Reproduce word for word the lines starting at the one containing "The image size is (413, 218)." and running through the end of the lines below. Leave the pictures out.
■ ■ ■ ■
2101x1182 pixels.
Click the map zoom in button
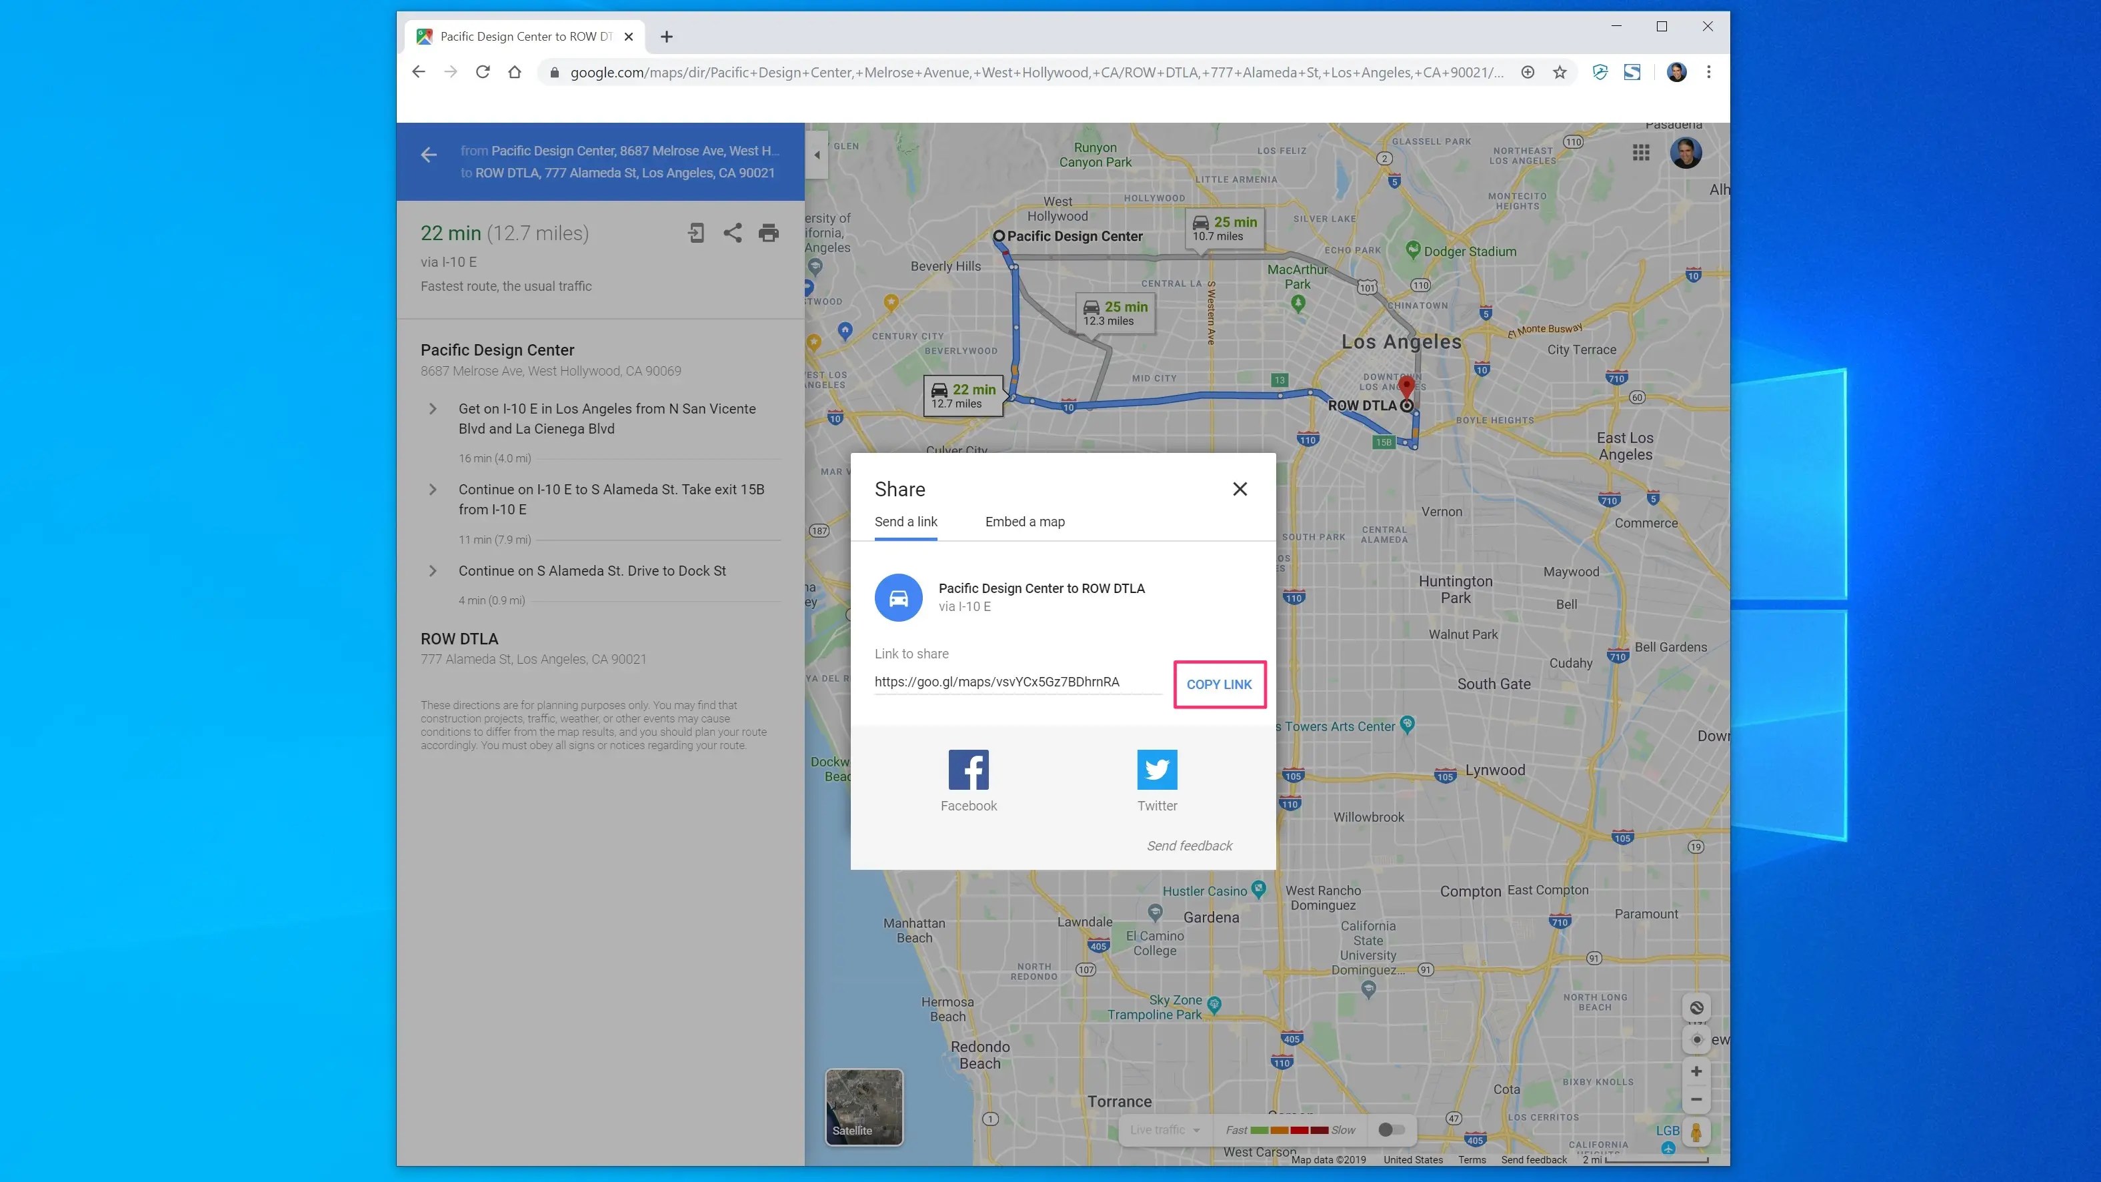(x=1696, y=1071)
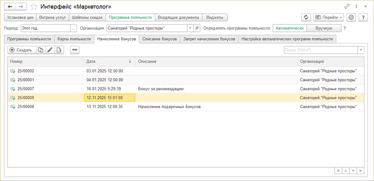Open the Шаблоны скидок section
Screen dimensions: 374x181
tap(87, 17)
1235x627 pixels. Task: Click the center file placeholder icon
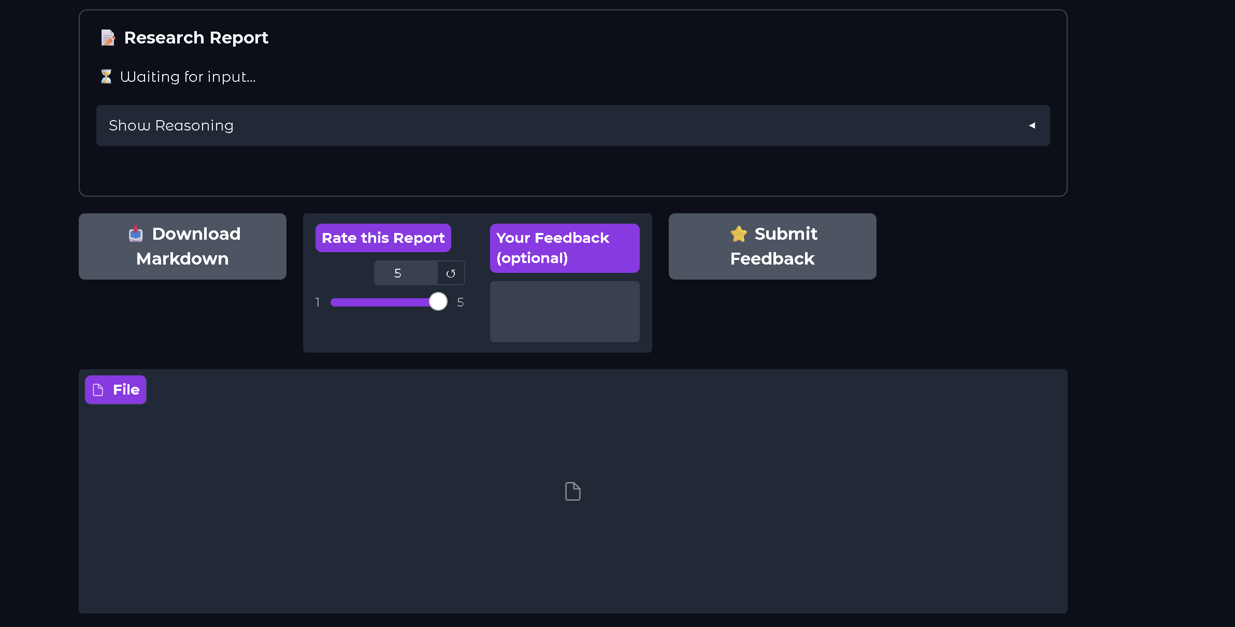click(x=572, y=491)
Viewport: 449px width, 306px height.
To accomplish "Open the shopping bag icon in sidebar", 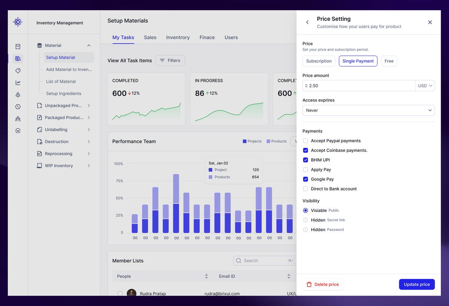I will coord(18,46).
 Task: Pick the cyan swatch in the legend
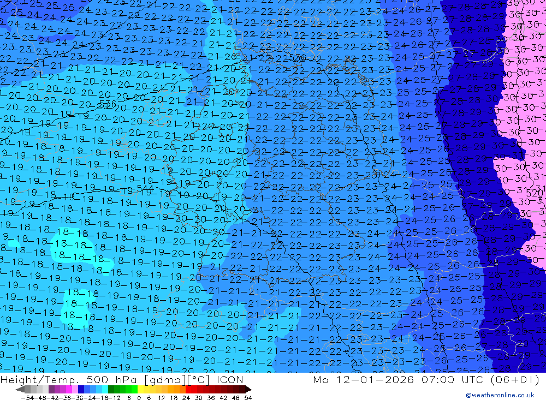(x=105, y=389)
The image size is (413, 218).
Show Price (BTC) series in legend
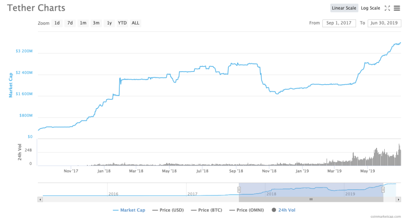pyautogui.click(x=207, y=210)
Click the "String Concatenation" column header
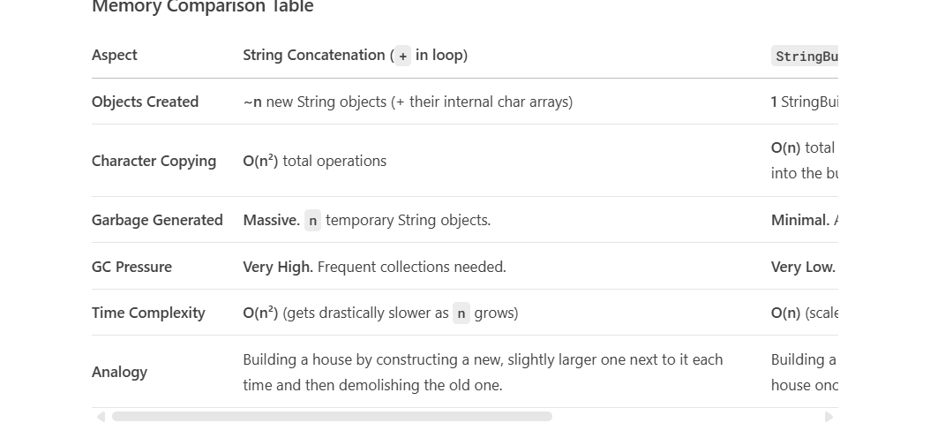The image size is (945, 438). point(314,55)
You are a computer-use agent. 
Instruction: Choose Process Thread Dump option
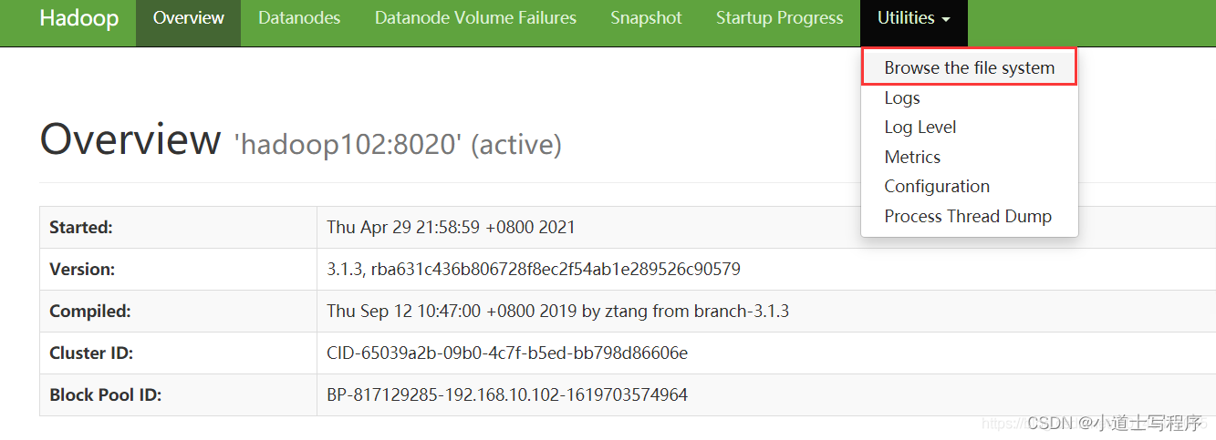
■ ■ ■ ■
__Solution to this exercise__:
The image size is (413, 218).
Show Price (BTC) series in legend
pyautogui.click(x=207, y=210)
Click the "String Concatenation" column header
The image size is (945, 438). point(314,55)
You are a computer-use agent. 
Instruction: Choose Process Thread Dump option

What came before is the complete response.